▶ TASK TO COMPLETE: Scan the material for "Follow". Copy every line it appears in.

══ DATA FOR THE TASK ══

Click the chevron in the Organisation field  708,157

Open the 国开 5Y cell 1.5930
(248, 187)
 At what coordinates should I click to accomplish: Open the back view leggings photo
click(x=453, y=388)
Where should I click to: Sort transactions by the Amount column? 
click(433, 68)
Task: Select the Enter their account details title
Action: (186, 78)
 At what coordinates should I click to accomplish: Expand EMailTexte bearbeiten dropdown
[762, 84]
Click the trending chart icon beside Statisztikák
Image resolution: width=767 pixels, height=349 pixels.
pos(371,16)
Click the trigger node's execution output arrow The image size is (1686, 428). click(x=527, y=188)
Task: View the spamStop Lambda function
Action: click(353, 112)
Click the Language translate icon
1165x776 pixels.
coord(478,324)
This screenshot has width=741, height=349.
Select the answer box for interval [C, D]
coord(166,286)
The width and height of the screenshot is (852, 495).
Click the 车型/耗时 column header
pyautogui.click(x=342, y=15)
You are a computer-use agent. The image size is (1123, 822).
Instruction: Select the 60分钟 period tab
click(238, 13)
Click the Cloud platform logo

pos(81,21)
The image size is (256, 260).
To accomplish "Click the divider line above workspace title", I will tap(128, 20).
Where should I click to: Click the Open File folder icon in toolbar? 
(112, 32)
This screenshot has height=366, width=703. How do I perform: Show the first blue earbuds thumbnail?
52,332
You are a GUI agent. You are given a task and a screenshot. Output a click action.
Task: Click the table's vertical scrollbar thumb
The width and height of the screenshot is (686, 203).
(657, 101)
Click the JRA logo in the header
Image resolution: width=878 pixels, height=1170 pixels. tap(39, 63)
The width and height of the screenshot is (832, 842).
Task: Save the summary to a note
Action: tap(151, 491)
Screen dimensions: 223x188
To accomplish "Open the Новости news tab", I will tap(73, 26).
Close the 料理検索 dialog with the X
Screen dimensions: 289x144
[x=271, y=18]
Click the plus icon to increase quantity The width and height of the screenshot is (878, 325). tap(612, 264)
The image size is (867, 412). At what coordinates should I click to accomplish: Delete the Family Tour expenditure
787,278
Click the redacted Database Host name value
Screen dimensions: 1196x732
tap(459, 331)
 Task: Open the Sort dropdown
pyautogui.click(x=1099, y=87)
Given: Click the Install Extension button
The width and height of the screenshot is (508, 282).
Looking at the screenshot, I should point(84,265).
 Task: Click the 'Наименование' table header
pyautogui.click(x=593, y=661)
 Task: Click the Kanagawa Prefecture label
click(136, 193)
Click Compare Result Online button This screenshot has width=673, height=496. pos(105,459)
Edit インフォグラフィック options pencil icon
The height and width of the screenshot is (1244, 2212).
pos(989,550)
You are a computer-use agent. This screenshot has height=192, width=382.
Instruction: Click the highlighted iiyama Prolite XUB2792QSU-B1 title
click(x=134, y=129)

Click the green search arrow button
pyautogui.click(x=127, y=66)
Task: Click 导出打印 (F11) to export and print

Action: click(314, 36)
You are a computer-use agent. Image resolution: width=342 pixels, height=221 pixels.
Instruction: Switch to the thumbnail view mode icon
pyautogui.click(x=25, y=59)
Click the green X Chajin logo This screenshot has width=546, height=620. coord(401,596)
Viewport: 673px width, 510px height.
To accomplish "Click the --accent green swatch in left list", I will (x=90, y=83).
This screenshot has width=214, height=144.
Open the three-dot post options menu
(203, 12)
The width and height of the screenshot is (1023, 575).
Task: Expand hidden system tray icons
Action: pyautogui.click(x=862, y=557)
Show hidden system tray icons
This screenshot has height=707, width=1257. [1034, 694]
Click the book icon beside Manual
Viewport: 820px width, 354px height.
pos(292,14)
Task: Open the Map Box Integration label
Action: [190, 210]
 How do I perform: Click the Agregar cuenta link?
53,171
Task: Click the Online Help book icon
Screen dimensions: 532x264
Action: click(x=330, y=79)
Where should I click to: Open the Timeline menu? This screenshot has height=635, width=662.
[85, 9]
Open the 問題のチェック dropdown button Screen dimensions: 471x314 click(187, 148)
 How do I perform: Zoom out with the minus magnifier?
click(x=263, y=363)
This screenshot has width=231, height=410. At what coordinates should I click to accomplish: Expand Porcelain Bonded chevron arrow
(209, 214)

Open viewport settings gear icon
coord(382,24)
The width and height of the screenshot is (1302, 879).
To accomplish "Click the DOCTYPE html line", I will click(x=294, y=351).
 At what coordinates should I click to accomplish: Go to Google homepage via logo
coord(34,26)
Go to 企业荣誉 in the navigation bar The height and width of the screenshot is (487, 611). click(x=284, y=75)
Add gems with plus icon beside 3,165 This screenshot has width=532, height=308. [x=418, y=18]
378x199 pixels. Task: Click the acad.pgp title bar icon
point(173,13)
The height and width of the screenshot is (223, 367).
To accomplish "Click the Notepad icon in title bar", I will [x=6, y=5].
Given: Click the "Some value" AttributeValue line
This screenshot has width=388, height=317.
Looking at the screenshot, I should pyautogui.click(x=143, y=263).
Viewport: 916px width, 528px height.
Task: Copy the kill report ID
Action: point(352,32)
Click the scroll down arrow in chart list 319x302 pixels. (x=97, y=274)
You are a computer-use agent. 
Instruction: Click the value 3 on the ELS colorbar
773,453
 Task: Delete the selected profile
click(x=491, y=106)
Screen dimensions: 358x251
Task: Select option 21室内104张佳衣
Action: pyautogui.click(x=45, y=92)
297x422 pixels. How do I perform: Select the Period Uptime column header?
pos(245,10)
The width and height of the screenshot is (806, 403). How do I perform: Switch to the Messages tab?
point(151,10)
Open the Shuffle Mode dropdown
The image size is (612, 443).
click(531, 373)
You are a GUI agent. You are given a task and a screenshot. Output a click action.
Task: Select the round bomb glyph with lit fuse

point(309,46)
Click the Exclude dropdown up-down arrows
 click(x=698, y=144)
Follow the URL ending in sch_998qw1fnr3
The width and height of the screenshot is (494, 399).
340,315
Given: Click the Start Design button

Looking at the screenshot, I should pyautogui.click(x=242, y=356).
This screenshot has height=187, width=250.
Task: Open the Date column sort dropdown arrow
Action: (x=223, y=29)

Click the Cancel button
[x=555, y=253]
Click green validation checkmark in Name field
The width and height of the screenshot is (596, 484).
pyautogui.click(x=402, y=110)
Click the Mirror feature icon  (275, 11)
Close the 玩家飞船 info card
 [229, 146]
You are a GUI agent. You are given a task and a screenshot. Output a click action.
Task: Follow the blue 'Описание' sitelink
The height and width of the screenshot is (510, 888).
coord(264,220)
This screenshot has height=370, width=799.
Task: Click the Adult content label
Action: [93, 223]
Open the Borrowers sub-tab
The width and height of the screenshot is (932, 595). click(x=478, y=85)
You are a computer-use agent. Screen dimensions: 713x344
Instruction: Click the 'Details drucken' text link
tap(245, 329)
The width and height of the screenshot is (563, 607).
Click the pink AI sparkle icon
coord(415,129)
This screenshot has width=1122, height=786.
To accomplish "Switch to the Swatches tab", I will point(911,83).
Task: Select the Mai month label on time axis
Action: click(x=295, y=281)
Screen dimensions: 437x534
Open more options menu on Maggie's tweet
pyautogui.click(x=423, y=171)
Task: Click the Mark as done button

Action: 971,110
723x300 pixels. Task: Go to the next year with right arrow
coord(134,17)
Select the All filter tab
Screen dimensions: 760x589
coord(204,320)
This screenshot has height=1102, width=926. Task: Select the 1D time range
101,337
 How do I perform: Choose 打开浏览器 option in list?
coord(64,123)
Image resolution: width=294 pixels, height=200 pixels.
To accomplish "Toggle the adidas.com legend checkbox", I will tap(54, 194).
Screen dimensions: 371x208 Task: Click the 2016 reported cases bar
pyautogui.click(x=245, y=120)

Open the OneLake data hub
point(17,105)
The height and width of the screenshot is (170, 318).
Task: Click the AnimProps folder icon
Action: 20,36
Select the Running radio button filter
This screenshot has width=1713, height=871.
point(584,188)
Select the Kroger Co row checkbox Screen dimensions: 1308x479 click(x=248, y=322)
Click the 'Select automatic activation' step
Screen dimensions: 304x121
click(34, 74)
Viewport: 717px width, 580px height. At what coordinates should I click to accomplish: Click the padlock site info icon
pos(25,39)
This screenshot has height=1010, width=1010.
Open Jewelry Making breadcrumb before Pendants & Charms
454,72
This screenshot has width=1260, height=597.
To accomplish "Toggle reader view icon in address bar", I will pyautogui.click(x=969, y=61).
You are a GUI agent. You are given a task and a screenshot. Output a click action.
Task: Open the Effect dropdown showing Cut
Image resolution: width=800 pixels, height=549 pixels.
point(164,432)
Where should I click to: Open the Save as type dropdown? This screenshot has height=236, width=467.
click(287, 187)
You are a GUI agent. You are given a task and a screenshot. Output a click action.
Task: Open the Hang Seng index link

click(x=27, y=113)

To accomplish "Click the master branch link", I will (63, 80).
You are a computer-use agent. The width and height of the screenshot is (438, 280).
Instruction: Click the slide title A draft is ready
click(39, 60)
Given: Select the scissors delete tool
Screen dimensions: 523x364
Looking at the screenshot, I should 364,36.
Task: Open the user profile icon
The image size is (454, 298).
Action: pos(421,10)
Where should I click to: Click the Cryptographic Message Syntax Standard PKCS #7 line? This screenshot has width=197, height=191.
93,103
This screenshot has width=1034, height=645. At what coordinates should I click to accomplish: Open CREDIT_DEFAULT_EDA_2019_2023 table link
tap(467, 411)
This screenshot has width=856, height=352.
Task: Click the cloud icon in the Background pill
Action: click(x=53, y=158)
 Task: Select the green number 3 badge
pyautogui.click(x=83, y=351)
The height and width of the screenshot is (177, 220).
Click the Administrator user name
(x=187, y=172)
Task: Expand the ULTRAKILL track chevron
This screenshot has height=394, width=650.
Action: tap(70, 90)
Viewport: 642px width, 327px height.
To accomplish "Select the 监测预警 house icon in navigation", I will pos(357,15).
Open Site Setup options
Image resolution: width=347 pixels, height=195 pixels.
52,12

═══

▶ REPLY TO THE EXERCISE:
Follow the URL ending in sch_998qw1fnr3
Task: Follow the blue 'Описание' sitelink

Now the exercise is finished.